Starting with the line that contains "The height and", copy each line exactly through the end of the listing, and omit all pictures.
(Given entries)
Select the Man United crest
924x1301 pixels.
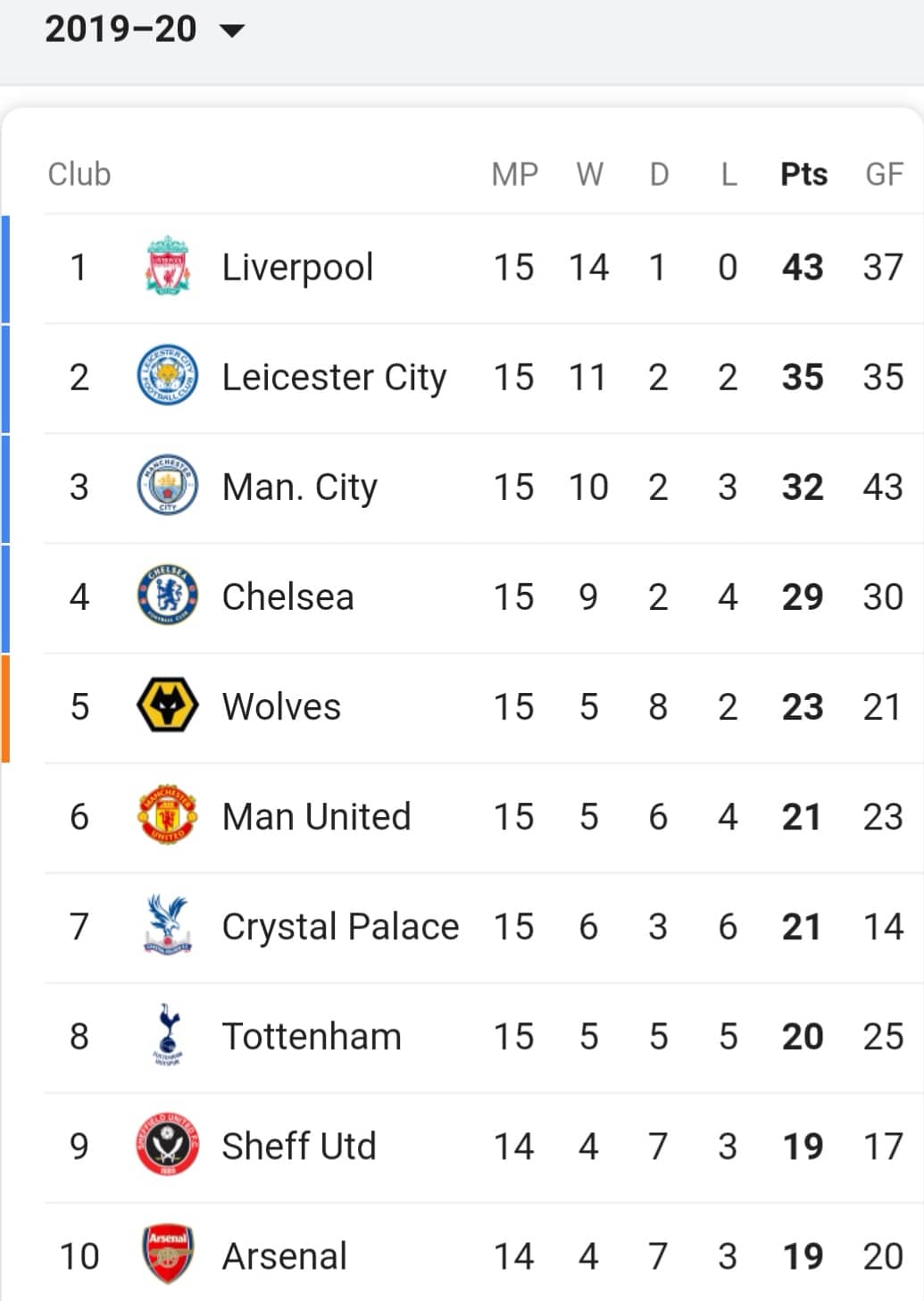pyautogui.click(x=168, y=815)
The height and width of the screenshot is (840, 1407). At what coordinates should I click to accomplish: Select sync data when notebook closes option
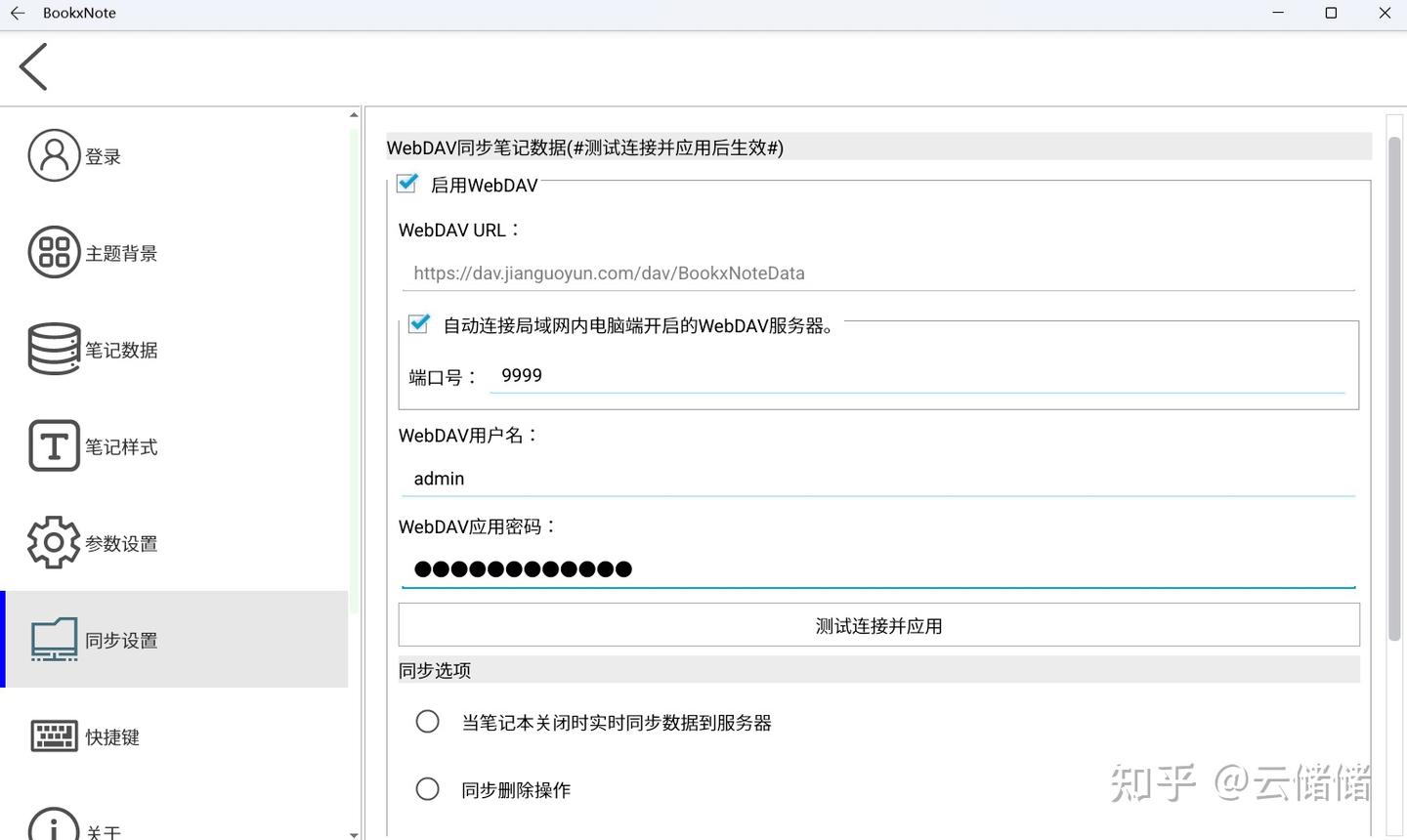click(427, 721)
(End Given entries)
> **Result of this exercise**:
The height and width of the screenshot is (840, 1407). At what coordinates should I click to accomplish: Select sync data when notebook closes option
click(427, 721)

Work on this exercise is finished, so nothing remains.